<!--:es-->FDA finds salmonella strain at second Mexican farm<!--:-->

FDA finds salmonella strain at second Mexican farm

WASHINGTON – The salmonella strain linked to a nationwide outbreak has been found in irrigation water and in a sample from a batch of serrano peppers at a Mexican farm, federal health officials said Wednesday.

Dr. David Acheson, the Food and Drug Administration’s food safety chief, called the finding a key breakthrough in the case, as did another health official.

“We have a smoking gun, it appears,” said Dr. Lonnie King, who directs the center for foodborne illnesses at the Centers for Disease Control and Prevention.

Acheson said the farm is in Nuevo Leon, Mexico. Previously, the FDA had traced a contaminated jalapeno pepper to a farm in another part of Mexico, called Tamaulipas. Both farms shipped through a packing facility in Nuevo Leon, raising the possibility that contamination could have occurred there.

Acheson and other officials were grilled at a congressional hearing about why the investigation originally focused on tomatoes. Industry representatives complained that they have lost more than $300 million and had to dump tons of perfectly good tomatoes they could not sell because of government warnings. The probe was slowed even more because FDA investigators were unfamiliar with the workings of the tomato industry and were reluctant to share information, they said.

“For weeks and weeks, investigators were on the trail of the wrong product,” Thomas Stenzel, president of the United Fresh Produce Assn., told the House Agriculture Committee.

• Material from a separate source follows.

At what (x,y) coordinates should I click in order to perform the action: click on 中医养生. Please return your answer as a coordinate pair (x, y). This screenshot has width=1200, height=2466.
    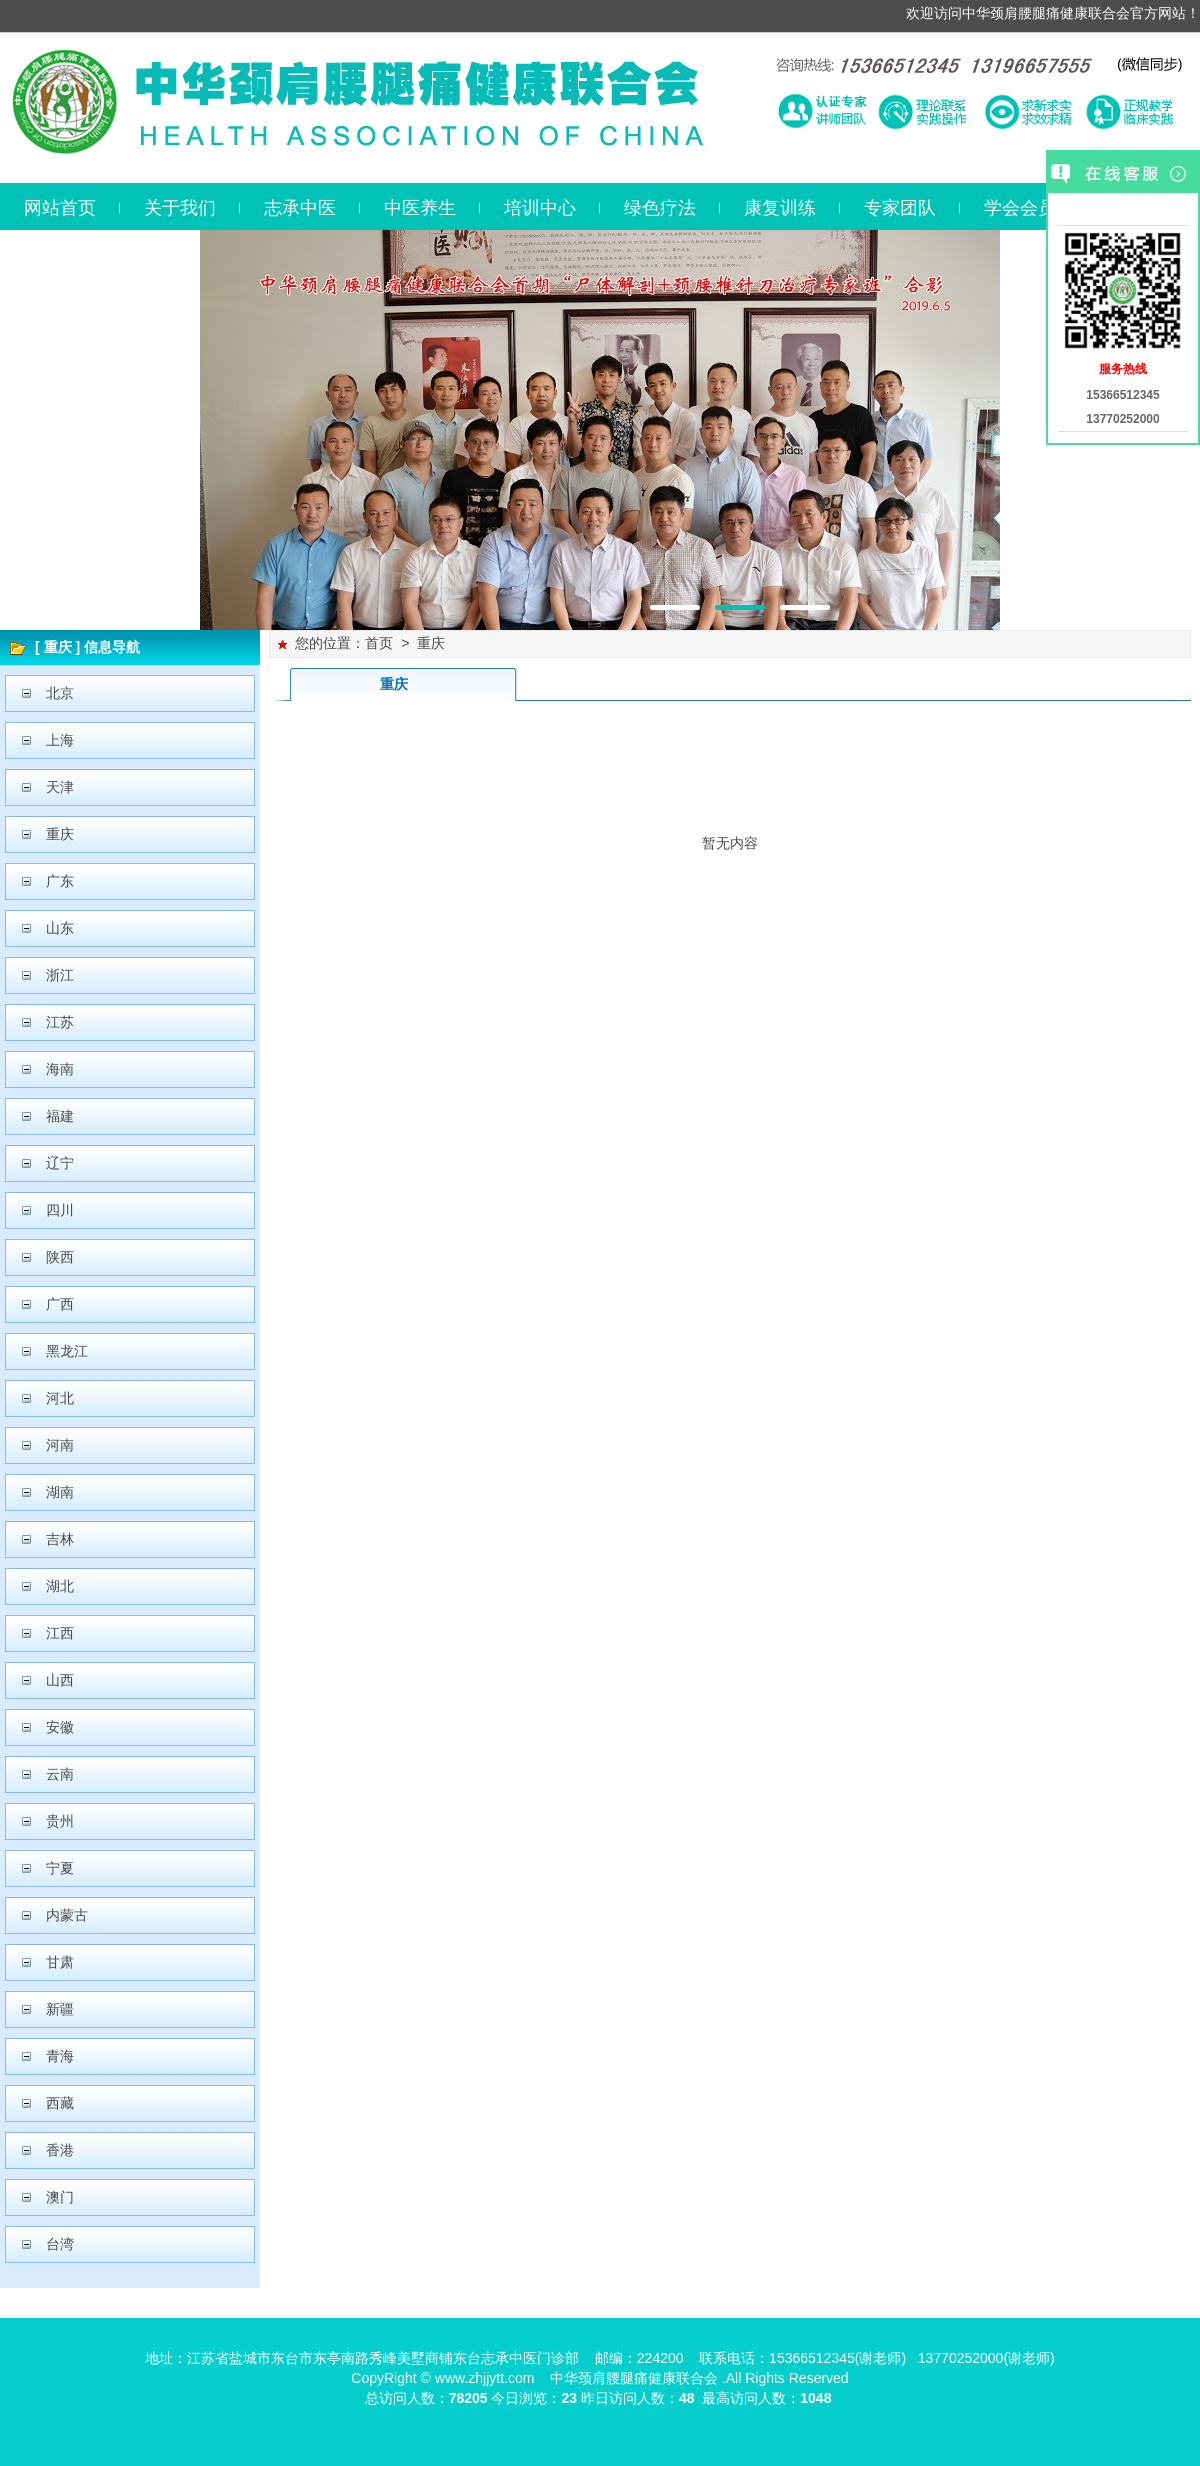
    Looking at the image, I should click on (420, 208).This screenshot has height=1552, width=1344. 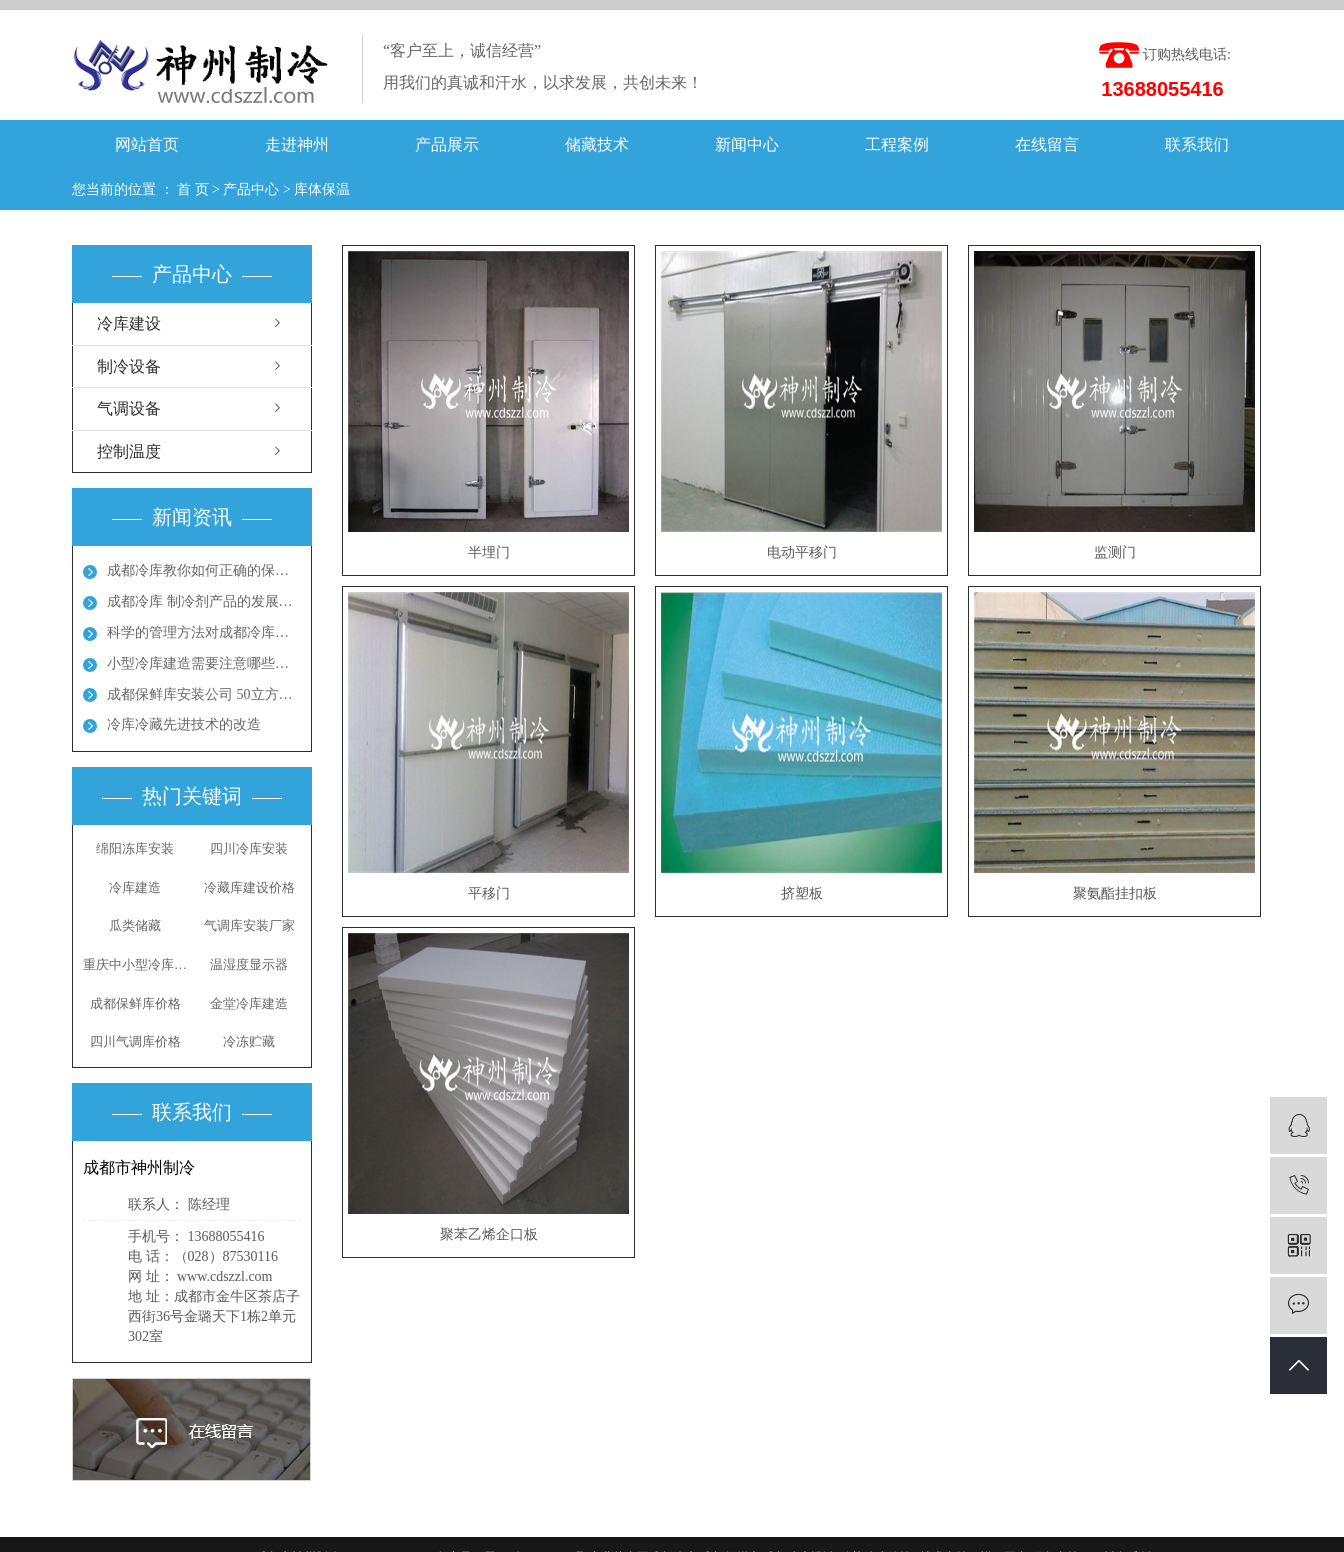 What do you see at coordinates (204, 663) in the screenshot?
I see `小型冷库建造需要注意哪些地方呢？成都冻库多少钱？` at bounding box center [204, 663].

But federal officials insisted that tomatoes still cannot be ruled out and that it is quite possible the outbreak was caused by several different kinds of contaminated produce.

“I don’t think we can say that (tomatoes) were needlessly dumped,” Acheson told reporters after the hearing. “The early part of the investigation clearly implicated tomatoes.” The outbreak has sickened more than 1,300 people since April.

Tomatoes had been the prime suspect in the nationwide outbreak for weeks. But last week, the FDA said only jalapeno peppers grown in Mexico were currently implicated in the nationwide salmonella outbreak. The FDA said then it had found the same strain of salmonella responsible for the outbreak on a single Mexican-grown jalapeno in a south Texas produce warehouse. The agency explained that any contaminated tomatoes would be out of the food supply chain by now.